*What is required:*
Go through the entries below and copy every line that holds the word "will".

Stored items
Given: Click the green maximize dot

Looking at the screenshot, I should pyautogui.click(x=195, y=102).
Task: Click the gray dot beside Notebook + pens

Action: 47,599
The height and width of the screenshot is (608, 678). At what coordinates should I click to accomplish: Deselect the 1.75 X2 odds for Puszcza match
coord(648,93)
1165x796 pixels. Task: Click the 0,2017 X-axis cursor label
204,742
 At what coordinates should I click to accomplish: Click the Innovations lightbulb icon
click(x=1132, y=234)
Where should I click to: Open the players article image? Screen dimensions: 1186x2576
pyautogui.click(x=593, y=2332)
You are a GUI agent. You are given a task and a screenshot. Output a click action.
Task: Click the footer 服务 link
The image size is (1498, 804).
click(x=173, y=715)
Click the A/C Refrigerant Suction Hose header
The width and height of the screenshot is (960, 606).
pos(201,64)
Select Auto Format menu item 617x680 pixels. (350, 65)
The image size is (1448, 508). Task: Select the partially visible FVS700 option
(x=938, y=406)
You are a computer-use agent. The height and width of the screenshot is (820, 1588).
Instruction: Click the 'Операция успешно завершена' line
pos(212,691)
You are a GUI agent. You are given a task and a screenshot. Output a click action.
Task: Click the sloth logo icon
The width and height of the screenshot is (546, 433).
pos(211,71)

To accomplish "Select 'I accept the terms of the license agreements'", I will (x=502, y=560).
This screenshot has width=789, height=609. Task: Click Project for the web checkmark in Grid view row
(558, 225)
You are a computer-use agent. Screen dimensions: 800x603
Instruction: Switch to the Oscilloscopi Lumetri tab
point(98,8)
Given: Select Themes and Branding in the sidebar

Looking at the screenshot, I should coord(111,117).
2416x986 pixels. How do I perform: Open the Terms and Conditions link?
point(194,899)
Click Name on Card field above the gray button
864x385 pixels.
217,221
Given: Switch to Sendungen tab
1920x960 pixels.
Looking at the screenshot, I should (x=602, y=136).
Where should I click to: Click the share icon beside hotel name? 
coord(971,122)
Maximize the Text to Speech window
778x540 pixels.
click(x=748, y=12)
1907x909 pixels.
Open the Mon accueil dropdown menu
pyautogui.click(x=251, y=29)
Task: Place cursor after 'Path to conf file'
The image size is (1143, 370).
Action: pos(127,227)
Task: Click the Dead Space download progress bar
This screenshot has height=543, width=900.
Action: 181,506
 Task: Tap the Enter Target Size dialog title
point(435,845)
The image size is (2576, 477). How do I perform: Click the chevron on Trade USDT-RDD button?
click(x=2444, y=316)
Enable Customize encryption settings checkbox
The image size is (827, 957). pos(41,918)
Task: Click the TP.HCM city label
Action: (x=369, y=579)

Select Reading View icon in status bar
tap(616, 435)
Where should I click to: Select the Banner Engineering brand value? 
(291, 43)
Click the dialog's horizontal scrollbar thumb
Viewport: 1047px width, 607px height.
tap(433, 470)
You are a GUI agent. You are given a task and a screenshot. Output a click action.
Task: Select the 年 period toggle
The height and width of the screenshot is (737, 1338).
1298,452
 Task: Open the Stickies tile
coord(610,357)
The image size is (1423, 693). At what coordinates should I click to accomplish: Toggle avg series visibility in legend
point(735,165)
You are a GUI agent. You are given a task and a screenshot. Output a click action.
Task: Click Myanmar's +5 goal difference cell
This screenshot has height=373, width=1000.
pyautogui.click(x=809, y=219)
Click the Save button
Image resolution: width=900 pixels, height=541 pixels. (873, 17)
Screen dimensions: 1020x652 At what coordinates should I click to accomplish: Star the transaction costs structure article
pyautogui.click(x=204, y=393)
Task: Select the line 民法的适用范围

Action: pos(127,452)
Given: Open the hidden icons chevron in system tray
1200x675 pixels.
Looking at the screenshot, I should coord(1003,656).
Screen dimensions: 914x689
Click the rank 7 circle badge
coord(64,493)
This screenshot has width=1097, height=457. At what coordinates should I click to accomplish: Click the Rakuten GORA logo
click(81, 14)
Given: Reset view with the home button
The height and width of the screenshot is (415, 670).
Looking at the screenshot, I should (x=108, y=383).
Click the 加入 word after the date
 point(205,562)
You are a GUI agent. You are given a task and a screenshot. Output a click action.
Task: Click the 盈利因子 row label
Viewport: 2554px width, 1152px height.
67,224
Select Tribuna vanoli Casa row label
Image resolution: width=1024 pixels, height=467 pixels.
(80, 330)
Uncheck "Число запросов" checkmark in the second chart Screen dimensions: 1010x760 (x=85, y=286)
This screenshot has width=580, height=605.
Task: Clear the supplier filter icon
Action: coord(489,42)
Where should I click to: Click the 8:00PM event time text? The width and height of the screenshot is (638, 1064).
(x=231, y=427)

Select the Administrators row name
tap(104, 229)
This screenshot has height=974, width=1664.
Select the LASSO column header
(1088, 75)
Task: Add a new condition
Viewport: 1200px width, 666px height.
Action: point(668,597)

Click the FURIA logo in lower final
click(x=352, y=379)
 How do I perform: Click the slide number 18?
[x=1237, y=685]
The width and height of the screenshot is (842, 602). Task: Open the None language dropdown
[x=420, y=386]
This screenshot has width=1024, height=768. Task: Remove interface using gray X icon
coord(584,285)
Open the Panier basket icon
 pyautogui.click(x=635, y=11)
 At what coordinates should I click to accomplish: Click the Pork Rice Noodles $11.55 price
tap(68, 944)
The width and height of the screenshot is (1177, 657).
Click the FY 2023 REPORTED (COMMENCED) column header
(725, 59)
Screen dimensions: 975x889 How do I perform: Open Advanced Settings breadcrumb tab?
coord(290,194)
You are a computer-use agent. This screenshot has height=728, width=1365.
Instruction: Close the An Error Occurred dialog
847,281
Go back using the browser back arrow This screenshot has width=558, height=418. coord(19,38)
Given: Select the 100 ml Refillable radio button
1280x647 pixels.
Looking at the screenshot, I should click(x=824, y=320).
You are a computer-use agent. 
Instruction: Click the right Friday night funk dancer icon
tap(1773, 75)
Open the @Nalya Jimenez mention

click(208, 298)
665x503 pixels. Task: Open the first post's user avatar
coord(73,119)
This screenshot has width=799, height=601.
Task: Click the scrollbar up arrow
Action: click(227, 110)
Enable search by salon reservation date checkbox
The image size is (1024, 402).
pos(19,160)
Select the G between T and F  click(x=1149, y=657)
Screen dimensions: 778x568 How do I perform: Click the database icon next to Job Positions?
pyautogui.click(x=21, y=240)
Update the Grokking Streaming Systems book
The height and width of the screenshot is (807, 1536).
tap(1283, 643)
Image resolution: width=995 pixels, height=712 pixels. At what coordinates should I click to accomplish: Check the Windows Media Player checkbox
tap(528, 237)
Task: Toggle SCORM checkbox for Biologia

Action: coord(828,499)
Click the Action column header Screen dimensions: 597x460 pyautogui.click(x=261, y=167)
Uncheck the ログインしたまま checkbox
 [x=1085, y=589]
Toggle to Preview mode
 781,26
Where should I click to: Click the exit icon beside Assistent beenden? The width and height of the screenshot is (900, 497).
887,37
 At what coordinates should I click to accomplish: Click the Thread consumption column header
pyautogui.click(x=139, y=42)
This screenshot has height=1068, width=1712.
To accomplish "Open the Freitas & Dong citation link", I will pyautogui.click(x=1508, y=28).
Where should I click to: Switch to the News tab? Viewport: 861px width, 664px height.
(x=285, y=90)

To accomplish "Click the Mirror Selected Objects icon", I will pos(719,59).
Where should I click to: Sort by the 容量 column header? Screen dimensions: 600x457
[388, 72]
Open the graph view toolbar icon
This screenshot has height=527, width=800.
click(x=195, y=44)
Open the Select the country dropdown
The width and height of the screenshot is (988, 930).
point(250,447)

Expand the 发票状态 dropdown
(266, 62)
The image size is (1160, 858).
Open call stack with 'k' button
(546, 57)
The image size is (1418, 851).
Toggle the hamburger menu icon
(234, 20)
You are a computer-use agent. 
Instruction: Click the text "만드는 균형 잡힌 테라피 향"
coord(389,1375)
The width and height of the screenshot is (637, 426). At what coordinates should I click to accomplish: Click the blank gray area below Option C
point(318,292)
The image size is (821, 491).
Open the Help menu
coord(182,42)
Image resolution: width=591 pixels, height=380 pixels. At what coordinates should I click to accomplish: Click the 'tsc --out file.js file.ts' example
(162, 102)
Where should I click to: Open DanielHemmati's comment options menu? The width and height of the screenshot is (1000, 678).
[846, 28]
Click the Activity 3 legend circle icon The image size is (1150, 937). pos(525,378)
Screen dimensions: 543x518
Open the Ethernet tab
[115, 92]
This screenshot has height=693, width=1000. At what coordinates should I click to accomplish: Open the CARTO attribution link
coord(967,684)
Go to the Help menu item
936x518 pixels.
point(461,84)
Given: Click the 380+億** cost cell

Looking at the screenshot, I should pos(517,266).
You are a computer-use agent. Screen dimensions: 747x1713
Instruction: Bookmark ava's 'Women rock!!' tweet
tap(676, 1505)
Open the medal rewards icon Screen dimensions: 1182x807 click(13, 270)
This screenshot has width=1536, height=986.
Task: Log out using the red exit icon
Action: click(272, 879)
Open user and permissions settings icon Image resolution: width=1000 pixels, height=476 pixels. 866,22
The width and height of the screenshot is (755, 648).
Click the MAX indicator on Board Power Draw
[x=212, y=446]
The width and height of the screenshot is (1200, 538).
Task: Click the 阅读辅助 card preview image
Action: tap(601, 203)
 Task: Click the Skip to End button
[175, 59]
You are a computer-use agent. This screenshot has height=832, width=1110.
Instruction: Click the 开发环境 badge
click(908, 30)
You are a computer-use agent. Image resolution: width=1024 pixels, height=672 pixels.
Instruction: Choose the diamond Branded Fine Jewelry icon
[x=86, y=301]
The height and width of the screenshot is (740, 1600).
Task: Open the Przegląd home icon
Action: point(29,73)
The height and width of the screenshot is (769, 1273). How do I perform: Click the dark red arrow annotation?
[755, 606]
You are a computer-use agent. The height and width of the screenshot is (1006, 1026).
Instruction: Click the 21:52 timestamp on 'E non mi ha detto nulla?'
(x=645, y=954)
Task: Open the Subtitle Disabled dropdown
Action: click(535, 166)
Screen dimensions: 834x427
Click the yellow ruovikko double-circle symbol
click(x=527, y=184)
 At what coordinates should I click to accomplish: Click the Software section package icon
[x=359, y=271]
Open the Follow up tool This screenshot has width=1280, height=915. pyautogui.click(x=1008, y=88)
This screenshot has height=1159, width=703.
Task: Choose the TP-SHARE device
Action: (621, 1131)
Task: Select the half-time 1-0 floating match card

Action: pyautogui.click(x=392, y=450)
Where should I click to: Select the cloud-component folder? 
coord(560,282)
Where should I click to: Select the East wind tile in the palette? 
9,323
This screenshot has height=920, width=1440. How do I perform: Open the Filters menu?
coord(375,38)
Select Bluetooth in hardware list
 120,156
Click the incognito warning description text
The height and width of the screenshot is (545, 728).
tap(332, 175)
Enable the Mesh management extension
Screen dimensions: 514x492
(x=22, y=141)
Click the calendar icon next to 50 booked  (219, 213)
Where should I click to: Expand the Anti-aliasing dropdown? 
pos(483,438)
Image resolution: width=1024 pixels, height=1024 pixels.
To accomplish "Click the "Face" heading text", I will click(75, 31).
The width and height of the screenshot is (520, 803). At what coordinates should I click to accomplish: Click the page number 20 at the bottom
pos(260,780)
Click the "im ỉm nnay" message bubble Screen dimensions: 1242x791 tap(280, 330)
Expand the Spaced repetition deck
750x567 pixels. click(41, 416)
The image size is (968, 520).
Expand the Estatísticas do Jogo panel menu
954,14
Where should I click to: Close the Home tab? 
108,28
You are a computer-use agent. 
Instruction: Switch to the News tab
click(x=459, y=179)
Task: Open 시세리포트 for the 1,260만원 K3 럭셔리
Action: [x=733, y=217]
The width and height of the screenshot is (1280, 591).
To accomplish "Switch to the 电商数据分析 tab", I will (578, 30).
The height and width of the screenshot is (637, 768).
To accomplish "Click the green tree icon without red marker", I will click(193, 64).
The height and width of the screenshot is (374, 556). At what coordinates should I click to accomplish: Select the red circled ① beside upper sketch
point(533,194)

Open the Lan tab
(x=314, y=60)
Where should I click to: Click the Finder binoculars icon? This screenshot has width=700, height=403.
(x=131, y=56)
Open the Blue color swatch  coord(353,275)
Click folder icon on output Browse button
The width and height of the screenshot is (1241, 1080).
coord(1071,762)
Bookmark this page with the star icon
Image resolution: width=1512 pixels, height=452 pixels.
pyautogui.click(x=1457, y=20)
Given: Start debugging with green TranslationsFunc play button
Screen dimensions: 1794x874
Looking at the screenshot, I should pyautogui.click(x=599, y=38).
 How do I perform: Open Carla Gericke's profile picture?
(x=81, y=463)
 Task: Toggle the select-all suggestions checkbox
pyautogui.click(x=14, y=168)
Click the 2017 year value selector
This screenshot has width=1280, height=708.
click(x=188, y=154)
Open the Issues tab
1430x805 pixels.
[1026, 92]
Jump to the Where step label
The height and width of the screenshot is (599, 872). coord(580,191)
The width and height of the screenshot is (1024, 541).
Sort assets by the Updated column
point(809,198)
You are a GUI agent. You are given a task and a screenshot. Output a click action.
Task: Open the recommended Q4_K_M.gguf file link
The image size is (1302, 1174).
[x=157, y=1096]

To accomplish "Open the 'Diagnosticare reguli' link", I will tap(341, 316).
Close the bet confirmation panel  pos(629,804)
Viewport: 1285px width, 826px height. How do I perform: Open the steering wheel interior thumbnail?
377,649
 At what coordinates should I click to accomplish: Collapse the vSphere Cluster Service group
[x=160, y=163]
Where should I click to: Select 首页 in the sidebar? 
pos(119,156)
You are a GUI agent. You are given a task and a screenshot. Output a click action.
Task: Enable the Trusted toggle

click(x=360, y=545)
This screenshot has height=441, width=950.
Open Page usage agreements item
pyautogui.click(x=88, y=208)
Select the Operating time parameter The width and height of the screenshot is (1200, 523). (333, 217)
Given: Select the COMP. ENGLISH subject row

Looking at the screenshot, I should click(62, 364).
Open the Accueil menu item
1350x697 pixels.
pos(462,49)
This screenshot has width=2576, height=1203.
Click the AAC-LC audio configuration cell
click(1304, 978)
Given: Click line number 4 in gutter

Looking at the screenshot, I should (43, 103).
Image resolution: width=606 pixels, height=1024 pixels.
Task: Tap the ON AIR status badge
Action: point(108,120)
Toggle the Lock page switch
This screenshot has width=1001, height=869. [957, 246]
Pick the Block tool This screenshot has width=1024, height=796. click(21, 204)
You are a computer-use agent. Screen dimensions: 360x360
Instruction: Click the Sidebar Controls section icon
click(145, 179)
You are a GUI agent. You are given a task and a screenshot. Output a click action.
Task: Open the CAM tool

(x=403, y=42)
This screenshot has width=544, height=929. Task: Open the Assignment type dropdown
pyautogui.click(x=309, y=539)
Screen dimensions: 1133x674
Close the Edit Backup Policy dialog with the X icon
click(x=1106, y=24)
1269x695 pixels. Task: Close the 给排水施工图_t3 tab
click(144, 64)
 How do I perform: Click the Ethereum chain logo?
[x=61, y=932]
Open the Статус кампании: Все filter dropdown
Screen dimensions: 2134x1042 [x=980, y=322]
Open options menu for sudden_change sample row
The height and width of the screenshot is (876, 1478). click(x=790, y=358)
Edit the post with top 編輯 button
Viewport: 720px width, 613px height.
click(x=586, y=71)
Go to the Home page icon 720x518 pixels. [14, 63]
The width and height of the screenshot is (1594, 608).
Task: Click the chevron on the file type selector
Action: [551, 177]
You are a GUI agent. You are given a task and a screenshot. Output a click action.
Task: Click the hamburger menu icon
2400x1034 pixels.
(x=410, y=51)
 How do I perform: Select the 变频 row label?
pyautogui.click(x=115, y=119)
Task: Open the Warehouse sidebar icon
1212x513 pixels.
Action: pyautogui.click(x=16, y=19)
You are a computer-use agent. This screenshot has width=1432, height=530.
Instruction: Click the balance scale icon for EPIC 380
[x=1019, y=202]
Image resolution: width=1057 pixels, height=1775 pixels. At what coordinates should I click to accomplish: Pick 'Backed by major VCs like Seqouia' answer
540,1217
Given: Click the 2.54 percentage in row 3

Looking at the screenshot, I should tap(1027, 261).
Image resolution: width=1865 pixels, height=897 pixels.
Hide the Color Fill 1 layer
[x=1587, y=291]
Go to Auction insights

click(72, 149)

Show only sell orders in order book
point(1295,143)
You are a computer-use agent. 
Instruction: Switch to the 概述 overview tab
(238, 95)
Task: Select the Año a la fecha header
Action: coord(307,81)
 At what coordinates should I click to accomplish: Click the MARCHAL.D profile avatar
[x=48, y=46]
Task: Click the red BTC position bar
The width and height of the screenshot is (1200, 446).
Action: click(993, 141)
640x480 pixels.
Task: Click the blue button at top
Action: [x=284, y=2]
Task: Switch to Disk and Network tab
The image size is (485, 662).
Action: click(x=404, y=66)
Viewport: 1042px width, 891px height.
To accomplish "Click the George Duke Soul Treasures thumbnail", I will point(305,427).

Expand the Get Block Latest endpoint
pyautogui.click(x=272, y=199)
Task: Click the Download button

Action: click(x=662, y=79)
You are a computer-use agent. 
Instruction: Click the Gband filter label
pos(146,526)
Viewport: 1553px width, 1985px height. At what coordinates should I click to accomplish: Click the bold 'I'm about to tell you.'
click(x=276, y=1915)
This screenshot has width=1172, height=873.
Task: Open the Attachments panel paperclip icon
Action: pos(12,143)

*Answer section:*
To accomplish "Select 'I accept the terms of the license agreements'", I will (x=502, y=560).
To accomplish "Open the Freitas & Dong citation link", I will pyautogui.click(x=1508, y=28).
To accomplish "Click the Mirror Selected Objects icon", I will pos(719,59).
To accomplish "Click the "Face" heading text", I will click(75, 31).
To accomplish "Switch to the 电商数据分析 tab", I will (578, 30).
To accomplish "Click the green tree icon without red marker", I will click(193, 64).
To accomplish "Open the 'Diagnosticare reguli' link", I will tap(341, 316).
To accomplish "Click the George Duke Soul Treasures thumbnail", I will point(305,427).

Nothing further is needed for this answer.